• Aim of the exercise
Without omitting anything, retype the data that follows.

[Stored entries]
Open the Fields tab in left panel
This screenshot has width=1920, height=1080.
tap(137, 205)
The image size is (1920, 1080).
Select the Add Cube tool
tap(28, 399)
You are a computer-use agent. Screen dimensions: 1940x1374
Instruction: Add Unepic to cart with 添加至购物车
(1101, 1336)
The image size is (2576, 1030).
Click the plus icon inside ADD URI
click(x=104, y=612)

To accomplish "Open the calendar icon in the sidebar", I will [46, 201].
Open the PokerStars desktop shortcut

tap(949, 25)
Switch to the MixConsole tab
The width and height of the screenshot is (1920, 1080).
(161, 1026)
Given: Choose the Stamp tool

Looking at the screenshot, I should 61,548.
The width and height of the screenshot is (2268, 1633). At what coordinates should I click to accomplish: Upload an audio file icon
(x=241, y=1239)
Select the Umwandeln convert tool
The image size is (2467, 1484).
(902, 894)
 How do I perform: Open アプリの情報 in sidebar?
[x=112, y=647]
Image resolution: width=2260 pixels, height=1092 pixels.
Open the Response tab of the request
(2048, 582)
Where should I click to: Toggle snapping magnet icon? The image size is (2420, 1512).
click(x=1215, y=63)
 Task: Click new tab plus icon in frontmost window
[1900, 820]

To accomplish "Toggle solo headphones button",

• Response to the exercise
Open the Fields tab in left panel
This screenshot has width=1920, height=1080.
tap(137, 205)
The image size is (1920, 1080).
Select the Add Cube tool
tap(28, 399)
You are a computer-use agent. Screen dimensions: 1940x1374
Instruction: Add Unepic to cart with 添加至购物车
(1101, 1336)
The image size is (2576, 1030).
Click the plus icon inside ADD URI
click(x=104, y=612)

To accomplish "Open the calendar icon in the sidebar", I will [46, 201].
Open the PokerStars desktop shortcut

tap(949, 25)
Switch to the MixConsole tab
The width and height of the screenshot is (1920, 1080).
(161, 1026)
Given: Choose the Stamp tool

Looking at the screenshot, I should 61,548.
The width and height of the screenshot is (2268, 1633). At what coordinates should I click to accomplish: Upload an audio file icon
(x=241, y=1239)
Select the Umwandeln convert tool
The image size is (2467, 1484).
(902, 894)
 How do I perform: Open アプリの情報 in sidebar?
[x=112, y=647]
Image resolution: width=2260 pixels, height=1092 pixels.
Open the Response tab of the request
(2048, 582)
Where should I click to: Toggle snapping magnet icon? The image size is (2420, 1512).
click(x=1215, y=63)
 Task: Click new tab plus icon in frontmost window
[1900, 820]

To accomplish "Toggle solo headphones button",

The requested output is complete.